• EXERCISE REQUIREMENTS: Below are the entries. Transcribe exactly the lines from the one with "You are a GUI" through the one with "Task: Select the Key store path field", ends included, and leave out all others.

• AVAILABLE RECORDS:

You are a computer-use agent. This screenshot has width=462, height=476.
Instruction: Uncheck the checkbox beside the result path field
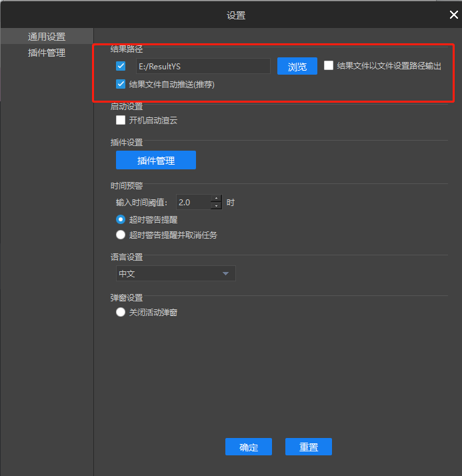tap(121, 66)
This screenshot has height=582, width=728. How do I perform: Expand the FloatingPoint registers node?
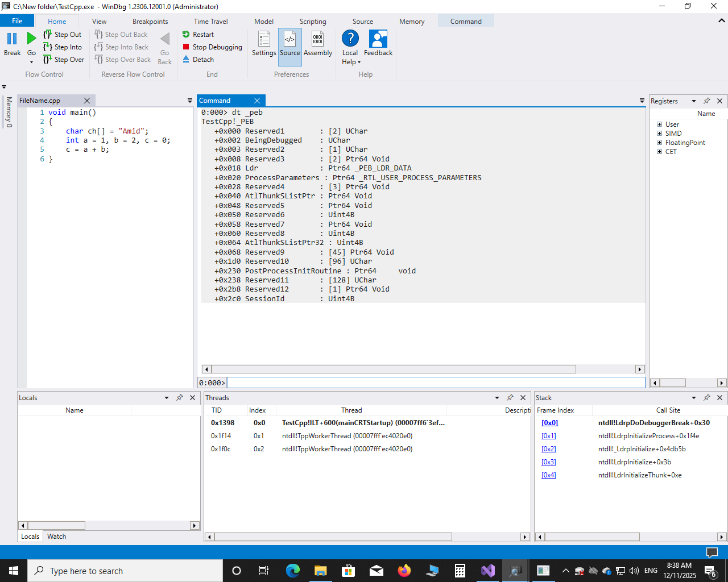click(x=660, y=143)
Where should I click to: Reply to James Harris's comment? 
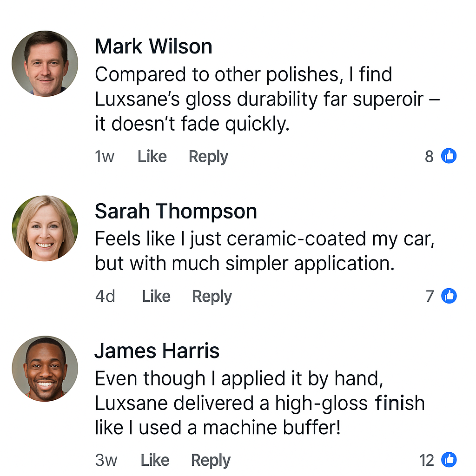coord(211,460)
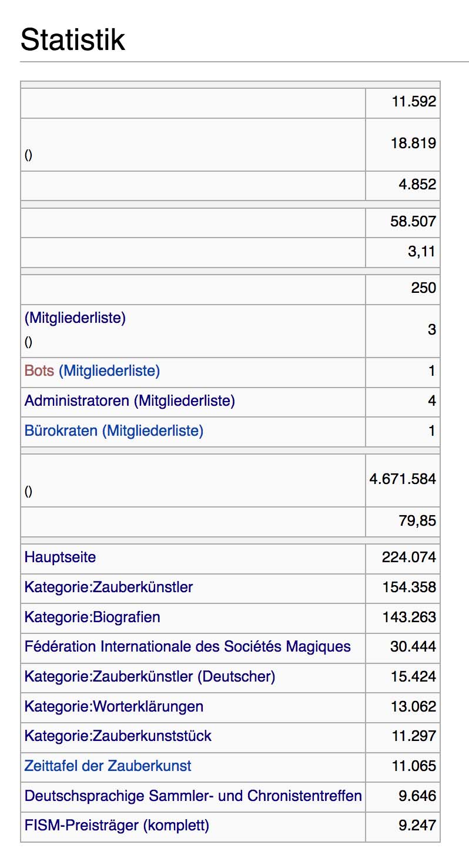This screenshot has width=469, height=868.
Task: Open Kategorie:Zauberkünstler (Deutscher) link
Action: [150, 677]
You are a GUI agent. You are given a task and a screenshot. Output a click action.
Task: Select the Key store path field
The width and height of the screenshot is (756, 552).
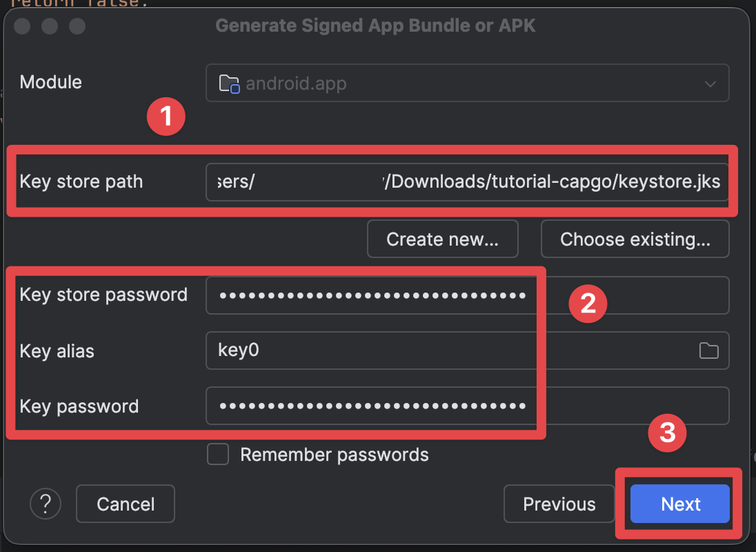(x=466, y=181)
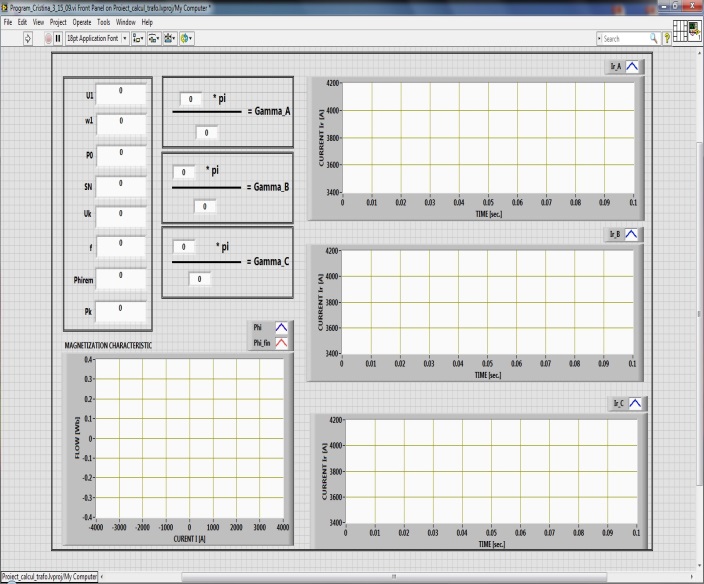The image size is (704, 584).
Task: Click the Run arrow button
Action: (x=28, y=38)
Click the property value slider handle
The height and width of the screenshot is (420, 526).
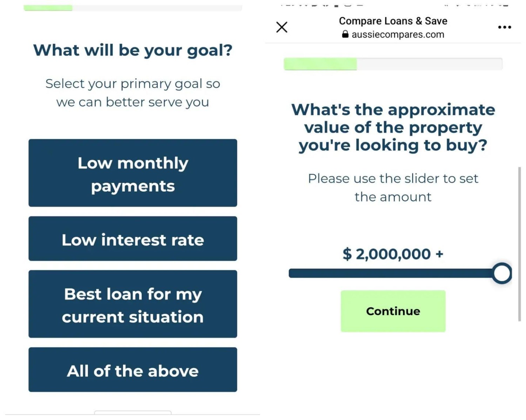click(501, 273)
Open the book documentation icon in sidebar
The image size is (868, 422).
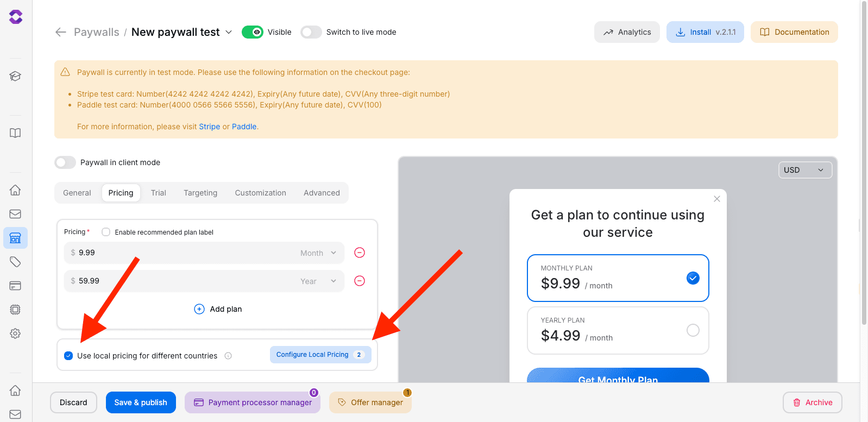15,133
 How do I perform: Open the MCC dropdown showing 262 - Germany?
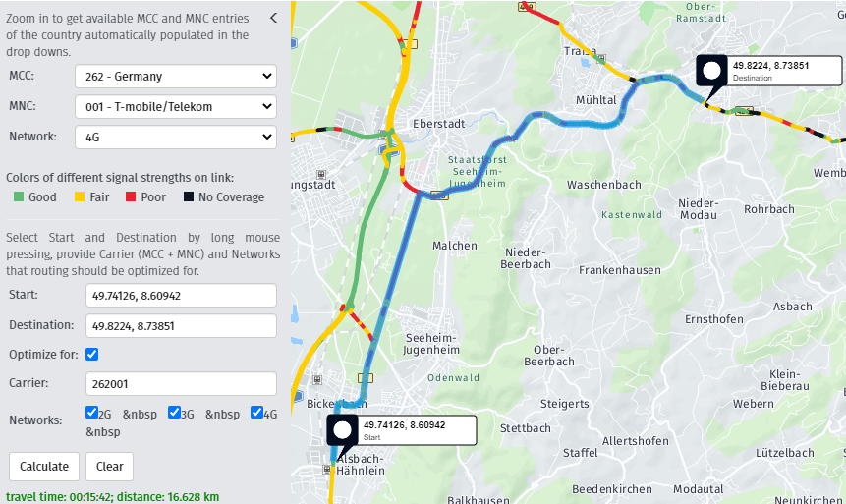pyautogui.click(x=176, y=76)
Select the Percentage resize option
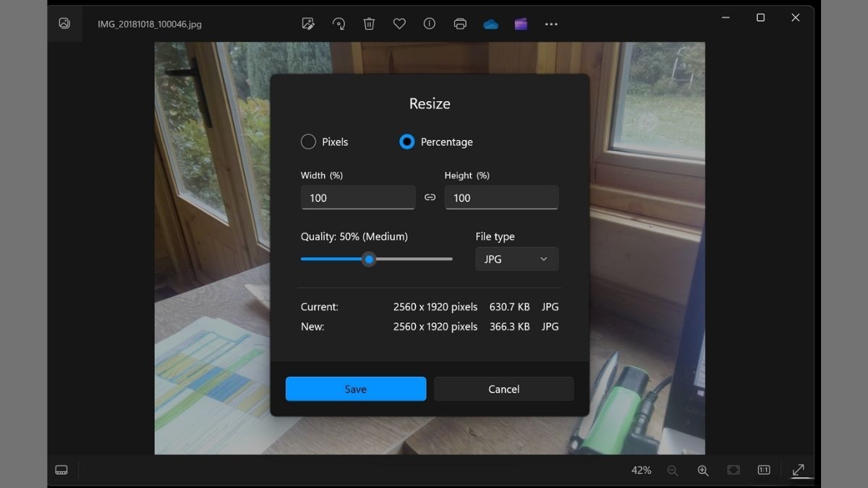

• RESPONSE TO THE EXERCISE:
You are a GUI agent. You are given a task and a screenshot. Output a click action.
Task: Select the Key store path field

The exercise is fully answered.